Vor allem für Menschen mit Behinderung bedeuten die Kürzungen in der Mindestsicherung, dass ein selbständiges Leben in einer eigenen Wohnung oder Wohngemeinschaft erschwert wird. Dies widerspricht dem im Tiroler Teilhabegesetz soeben beschlossenen Grundsatz „mobil vor stationär“.

Die aktuelle Rechtslage widerspricht zudem den in § 1 TMSG formulierten Zielen („Bekämpfung von Armut und sozialer Ausgrenzung“) und den Grundsätzen (Mindestsicherung „bezweckt, den Mindestsicherungsbeziehern das Führen eines menschenwürdigen Lebens zu ermöglichen“) und belastet die Betroffenen in einem nicht mehr vertretbaren Ausmaß.

Wer über kein ausreichendes Einkommen verfügt, um seine Grundbedürfnisse abzudecken, braucht solidarische Unterstützung.

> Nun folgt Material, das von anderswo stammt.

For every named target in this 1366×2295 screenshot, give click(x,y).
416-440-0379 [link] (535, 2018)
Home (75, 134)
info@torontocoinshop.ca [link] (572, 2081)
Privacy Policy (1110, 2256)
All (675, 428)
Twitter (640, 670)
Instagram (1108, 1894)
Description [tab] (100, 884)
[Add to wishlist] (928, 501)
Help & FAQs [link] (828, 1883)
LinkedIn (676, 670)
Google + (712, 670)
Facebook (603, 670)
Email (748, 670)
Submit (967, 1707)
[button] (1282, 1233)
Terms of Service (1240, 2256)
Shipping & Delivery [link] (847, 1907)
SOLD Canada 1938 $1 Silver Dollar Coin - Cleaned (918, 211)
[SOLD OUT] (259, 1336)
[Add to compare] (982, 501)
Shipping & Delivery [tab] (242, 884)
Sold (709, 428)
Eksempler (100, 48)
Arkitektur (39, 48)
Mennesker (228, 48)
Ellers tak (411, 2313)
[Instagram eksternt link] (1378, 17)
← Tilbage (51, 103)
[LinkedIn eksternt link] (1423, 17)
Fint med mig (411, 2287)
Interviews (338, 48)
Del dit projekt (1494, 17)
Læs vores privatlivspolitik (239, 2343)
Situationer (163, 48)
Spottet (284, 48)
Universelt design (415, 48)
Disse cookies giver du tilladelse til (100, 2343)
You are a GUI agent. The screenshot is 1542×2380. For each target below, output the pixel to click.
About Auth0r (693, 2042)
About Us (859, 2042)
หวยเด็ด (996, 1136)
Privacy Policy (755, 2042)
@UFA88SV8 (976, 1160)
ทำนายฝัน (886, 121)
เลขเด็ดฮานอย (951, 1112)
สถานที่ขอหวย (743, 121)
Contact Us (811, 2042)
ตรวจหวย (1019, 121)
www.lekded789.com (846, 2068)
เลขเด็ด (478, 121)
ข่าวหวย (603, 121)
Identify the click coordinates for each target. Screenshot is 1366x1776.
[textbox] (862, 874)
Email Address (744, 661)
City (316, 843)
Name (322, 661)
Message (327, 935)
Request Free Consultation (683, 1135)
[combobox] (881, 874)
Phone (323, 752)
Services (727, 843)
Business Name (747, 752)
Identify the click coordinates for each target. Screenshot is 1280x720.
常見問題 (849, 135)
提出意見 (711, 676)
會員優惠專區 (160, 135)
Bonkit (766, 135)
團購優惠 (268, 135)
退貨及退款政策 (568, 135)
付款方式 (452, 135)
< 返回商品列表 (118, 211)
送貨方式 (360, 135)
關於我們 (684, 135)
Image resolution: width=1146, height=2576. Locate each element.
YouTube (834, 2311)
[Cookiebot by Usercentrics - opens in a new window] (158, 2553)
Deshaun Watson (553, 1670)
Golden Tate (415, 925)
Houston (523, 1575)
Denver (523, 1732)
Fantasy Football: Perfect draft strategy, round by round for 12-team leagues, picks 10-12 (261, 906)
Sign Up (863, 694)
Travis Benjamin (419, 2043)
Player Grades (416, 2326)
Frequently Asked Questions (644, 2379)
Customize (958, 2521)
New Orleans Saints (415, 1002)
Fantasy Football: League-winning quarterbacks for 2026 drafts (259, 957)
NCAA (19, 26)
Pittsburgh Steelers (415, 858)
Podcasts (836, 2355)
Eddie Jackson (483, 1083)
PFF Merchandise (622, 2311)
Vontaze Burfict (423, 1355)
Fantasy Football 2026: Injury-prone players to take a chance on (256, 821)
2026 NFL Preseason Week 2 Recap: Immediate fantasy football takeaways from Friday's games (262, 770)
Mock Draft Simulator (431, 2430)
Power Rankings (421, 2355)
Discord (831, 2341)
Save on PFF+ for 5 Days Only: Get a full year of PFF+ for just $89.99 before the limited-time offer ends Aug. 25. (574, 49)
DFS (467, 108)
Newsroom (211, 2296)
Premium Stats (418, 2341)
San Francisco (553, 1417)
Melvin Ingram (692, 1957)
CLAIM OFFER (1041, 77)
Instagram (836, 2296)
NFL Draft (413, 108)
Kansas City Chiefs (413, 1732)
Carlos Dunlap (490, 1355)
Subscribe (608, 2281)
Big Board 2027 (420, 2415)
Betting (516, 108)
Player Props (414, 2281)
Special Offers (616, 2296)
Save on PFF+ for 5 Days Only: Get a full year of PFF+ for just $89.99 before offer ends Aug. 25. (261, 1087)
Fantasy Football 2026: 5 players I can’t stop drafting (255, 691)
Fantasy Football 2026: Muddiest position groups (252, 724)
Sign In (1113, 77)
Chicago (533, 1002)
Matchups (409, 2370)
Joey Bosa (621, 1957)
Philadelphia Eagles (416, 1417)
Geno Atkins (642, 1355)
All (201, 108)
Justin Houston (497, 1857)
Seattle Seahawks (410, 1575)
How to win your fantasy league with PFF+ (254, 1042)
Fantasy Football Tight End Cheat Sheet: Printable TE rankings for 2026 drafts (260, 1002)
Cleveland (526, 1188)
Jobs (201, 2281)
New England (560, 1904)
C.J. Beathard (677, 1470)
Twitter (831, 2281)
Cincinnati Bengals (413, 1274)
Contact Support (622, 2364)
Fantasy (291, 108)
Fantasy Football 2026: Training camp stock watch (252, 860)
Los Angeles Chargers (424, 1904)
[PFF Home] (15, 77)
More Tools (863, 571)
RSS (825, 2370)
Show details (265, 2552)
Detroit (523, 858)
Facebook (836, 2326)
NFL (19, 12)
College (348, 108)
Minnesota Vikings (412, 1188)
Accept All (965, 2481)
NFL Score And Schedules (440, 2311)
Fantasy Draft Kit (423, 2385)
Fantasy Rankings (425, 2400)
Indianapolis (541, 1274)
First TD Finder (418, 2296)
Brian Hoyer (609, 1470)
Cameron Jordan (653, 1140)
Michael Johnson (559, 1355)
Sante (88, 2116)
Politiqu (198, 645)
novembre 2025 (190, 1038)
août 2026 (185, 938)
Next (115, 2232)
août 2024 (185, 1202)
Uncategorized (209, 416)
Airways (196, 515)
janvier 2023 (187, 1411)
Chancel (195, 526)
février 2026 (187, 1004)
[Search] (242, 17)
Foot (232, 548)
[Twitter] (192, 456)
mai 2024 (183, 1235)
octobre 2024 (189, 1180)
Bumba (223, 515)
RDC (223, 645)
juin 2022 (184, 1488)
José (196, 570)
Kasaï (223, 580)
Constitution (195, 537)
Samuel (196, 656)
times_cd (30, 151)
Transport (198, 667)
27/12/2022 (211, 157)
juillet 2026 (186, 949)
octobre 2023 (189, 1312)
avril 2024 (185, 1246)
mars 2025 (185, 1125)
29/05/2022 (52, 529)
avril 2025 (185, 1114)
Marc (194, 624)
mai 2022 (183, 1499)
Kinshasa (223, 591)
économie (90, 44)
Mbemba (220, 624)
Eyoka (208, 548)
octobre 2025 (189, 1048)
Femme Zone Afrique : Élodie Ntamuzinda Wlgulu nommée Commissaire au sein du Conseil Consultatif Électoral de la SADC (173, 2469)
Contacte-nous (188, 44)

Die Mitglieder des Bündnisses gegen Wohnungsnot und Armut verstehen sich als Interessensvertretung der Betroffenen und lehnen diese Art von Einsparungen im Sozialbereich auf Kosten der Hilfebedürftigen strikt ab.

Die Einrichtung der „Mindestsicherungskommission“ kann als „Krisenintervention“ nur eine Übergangslösung sein und wird aufgrund von Praxisfällen die oben geschilderten Folgen der aktuellen rechtlichen Regelungen bestätigen können.

Deswegen wenden wir uns mit dem dringenden Anliegen an den Herrn Landeshauptmann Günther Platter und an die Tiroler Landesregierung:

Die Mieten müssen wieder in tatsächlicher Höhe übernommen werden, zumindest muss jedenfalls die Wohnkostenverordnung des Tiroler Mindestsicherungsgesetzes den tatsächlichen Verhältnissen angepasst sowie das TMSG wenigstens in den dargelegten Punkten entschärft werden.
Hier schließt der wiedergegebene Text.